◆ **Entries shown**

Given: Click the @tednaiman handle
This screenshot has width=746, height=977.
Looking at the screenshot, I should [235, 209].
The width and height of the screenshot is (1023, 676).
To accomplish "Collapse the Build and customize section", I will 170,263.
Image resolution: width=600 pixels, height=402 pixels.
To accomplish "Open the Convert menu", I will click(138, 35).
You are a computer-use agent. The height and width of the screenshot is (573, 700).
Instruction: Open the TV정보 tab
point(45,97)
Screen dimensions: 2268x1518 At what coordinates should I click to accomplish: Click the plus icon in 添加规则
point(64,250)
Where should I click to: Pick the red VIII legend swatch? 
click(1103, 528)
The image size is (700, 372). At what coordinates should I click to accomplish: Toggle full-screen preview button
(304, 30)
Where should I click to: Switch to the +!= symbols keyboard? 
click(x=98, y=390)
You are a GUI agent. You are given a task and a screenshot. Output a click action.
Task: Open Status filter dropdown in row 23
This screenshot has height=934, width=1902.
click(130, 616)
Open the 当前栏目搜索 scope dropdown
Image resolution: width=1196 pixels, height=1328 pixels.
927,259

◆ **Brief**
Present the lines above as a Markdown table with the columns Row and Line, numbering each line in order and omitting any blank lines.

◆ **Task solution**
| Row | Line |
|---|---|
| 1 | Given: Click the @tednaiman handle |
| 2 | This screenshot has width=746, height=977. |
| 3 | Looking at the screenshot, I should [235, 209]. |
| 4 | The width and height of the screenshot is (1023, 676). |
| 5 | To accomplish "Collapse the Build and customize section", I will 170,263. |
| 6 | Image resolution: width=600 pixels, height=402 pixels. |
| 7 | To accomplish "Open the Convert menu", I will click(138, 35). |
| 8 | You are a computer-use agent. The height and width of the screenshot is (573, 700). |
| 9 | Instruction: Open the TV정보 tab |
| 10 | point(45,97) |
| 11 | Screen dimensions: 2268x1518 At what coordinates should I click to accomplish: Click the plus icon in 添加规则 |
| 12 | point(64,250) |
| 13 | Where should I click to: Pick the red VIII legend swatch?  |
| 14 | click(1103, 528) |
| 15 | The image size is (700, 372). At what coordinates should I click to accomplish: Toggle full-screen preview button |
| 16 | (304, 30) |
| 17 | Where should I click to: Switch to the +!= symbols keyboard?  |
| 18 | click(x=98, y=390) |
| 19 | You are a GUI agent. You are given a task and a screenshot. Output a click action. |
| 20 | Task: Open Status filter dropdown in row 23 |
| 21 | This screenshot has height=934, width=1902. |
| 22 | click(130, 616) |
| 23 | Open the 当前栏目搜索 scope dropdown |
| 24 | Image resolution: width=1196 pixels, height=1328 pixels. |
| 25 | 927,259 |